A pair of new meta-analyses published in the Annals of Family Medicine finds high rates of atypical bacterial pathogens in patients with acute lower respiratory tract diseases, including cough, bronchitis, and community-acquired pneumonia (CAP).
“Because these atypical pathogens do not respond to beta-lactams, may carry a different prognosis, and can cause serious complications in some patients, it is important to understand their prevalence,” the researchers explain. “Therefore, we performed a meta-analysis to describe the prevalence of atypical pathogens among two groups: patients with cough, acute bronchitis, or LRTI in the ambulatory setting and patients diagnosed with CAP. We also compared these ‘real world’ prevalences with the prevalences reported by surveillance systems, where available.”
Analyzing 50 studies, the University of Georgia Health Sciences Campus-led researchers determined that, among adults with CAP, 14% had an atypical pathogen: 7% had Mycoplasma pneumoniae, 4% had Chlamydophila pneumoniae, and 3% had Legionella pneumophila.

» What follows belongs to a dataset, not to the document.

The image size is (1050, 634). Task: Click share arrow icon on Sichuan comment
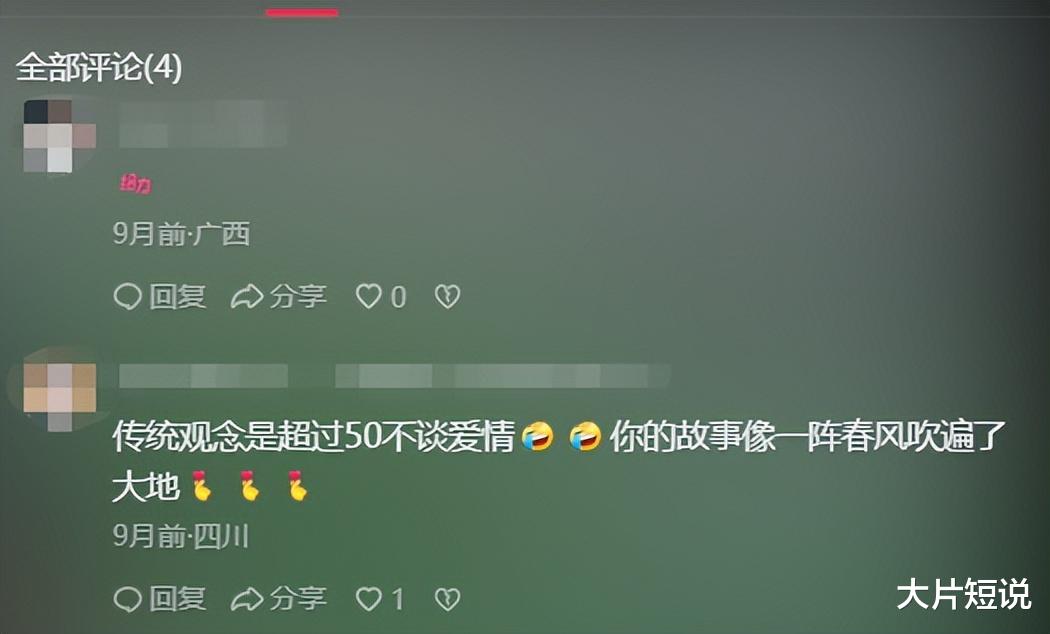coord(246,599)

Among children with CAP, meanwhile, results showed that 18% had Mycoplasma pneumoniae, only 1% had Chlamydophila pneumoniae. Legionella pneumophila was extremely rare, diagnosed only once in a group of 1,765 patients, the study notes.
Bordetella pertussis was identified among 9% of adults and 18% of children with prolonged coughs.
“Atypical bacterial pathogens are relatively common causes of lower respiratory diseases, including cough, bronchitis, and CAP,” study authors conclude. “Where surveillance data were available, we found higher prevalences in studies where all patients are tested for these pathogens. It is likely that these conditions are underreported, underdiagnosed, and undertreated in current clinical practice.”
In the second meta-analysis, the same researchers found high rates of both Group C beta-hemolytic streptococcus and Fusobacterium necrophorum in patients presenting with sore throat.
They note that, while most cases of sore throat are viral, and Group A beta-hemolytic streptococci are responsible for 10% of cases in adults and up to 30% of cases in children, recent research has suggested that these two other bacteria may be important causes of pharyngitis with similar clinical presentations.
Analysis of 16 studies revealed overall prevalences of Group C streptococcus and F. necrophorum of 6% and 19%, respectively, in patients presenting with sore throat in primary care, the review notes.